Uber is running businesses in 279 cities across 53 countries. In US, we covers 64% of the population. Every month, we created 50,000 driver jobs. Every day, we facilitates 1+ million trips globally. Uber has over ten engineering, business and data scientists teams which run all kinds of different data applications with all sorts of different performance characteristics and SLA. In this talk, we will present how we design and build this multi-tenancy architecture by Spark as a Platform while we scale our cluster size rapidly to match our business growth. We will discuss how we are leveraging Spark, SparkSQL, Spark Streaming, MLlib and IPython Notebook with Spark to build data applications efficiently in this shared environment. We will show why Spark make it a lot easier and we will also share our lessons from this on-going journey.

Photo of Kelvin Chu

About Kelvin

Kelvin is a founding member of the Data Platform team at Uber.
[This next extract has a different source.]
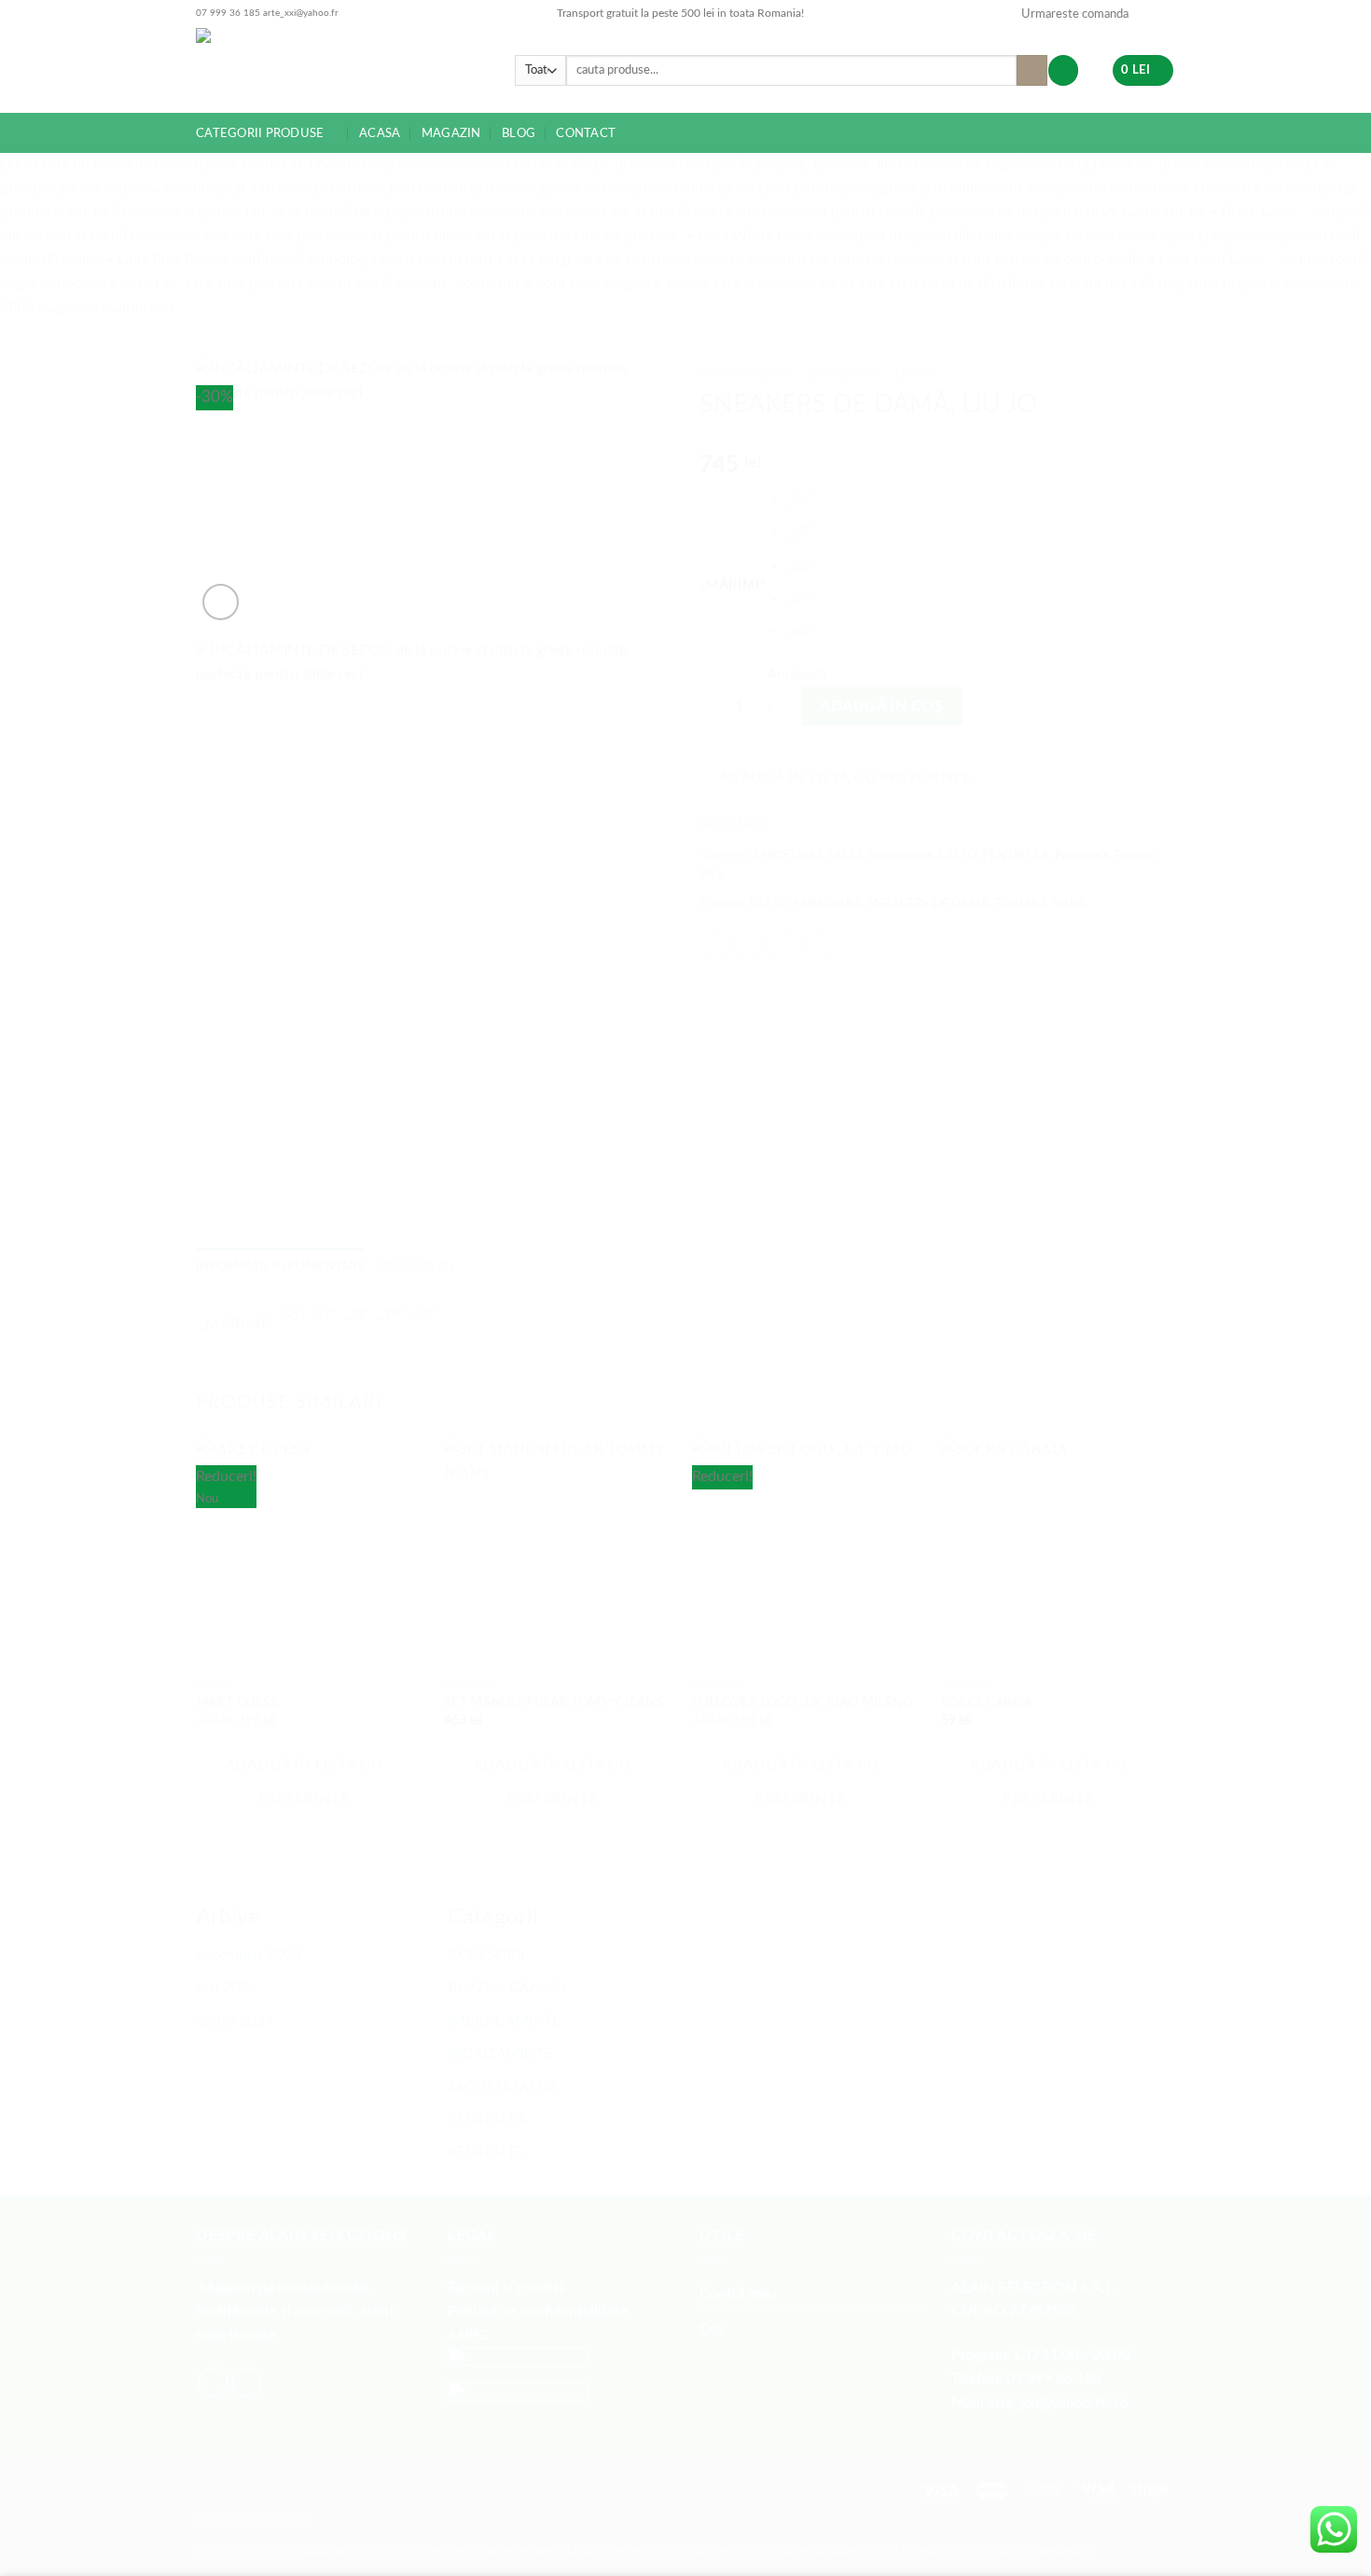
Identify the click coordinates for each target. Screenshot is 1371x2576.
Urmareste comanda (1075, 14)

He is creating services and tools on top of Spark to support multi-tenancy and large scale data applications. At Ooyala, he was co-creator of Spark Job Server which was an open source RESTful server for submitting, running, and managing Spark jobs, jars and contexts. He implemented real-time video analytics engines on top of it by datacube materializations via RDD. Before Ooyala, Kelvin was a startup engineer at Jobvite creating enterprise SaaS business. Kelvin holds a Master’s degree in Computer Science from the University of Maryland at College Park.